◆ **WHAT IS BEING ASKED**:
From the records below, output exactly the lines running from the line containing "This screenshot has width=732, height=603." through the line containing "Given: Switch to the Inputs tab", and no others.

◆ **EXERCISE INPUTS**:
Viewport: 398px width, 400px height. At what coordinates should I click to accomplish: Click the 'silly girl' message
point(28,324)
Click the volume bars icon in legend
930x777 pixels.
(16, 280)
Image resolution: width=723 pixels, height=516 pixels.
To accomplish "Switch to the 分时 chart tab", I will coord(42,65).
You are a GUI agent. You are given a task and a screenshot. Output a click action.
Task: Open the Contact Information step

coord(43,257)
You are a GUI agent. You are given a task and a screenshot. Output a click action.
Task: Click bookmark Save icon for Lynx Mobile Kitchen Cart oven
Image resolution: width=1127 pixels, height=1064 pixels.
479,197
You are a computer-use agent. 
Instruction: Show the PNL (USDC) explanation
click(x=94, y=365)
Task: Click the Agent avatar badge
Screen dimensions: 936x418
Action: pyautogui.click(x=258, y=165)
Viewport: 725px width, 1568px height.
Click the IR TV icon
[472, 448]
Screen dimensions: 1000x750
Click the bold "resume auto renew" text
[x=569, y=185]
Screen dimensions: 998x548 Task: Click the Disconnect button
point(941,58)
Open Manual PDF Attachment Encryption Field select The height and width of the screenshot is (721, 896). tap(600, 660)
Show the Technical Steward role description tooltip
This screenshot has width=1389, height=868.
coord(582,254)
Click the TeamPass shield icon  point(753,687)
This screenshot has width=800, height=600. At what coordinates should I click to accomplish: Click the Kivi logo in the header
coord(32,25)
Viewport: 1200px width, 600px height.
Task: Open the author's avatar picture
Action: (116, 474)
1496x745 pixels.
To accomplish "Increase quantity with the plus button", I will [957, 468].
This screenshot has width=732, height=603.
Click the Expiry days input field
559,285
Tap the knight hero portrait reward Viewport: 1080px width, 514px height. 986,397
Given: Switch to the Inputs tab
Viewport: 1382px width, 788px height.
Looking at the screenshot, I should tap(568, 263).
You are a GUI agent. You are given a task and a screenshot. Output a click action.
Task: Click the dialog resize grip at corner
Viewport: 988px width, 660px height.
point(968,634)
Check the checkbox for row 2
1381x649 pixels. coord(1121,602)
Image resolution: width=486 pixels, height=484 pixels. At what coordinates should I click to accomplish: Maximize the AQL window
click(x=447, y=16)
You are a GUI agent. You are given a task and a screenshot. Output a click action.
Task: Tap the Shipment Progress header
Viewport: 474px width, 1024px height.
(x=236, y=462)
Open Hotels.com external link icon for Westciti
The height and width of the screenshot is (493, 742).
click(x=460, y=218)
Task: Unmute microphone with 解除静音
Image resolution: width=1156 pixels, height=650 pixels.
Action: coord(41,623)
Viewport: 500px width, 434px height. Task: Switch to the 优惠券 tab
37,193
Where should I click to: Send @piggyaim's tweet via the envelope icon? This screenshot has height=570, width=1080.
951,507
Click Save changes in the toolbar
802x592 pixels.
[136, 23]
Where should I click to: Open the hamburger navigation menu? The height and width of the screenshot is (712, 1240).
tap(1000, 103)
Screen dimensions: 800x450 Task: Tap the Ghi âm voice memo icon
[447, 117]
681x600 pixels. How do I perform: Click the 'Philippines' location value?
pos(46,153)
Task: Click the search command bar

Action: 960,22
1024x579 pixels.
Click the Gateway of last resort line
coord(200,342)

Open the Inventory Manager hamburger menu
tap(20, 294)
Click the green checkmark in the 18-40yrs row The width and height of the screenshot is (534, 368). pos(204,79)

◆ **RESPONSE TO THIS EXERCISE**:
This screenshot has width=732, height=603.
Click the Expiry days input field
559,285
Tap the knight hero portrait reward Viewport: 1080px width, 514px height. 986,397
Given: Switch to the Inputs tab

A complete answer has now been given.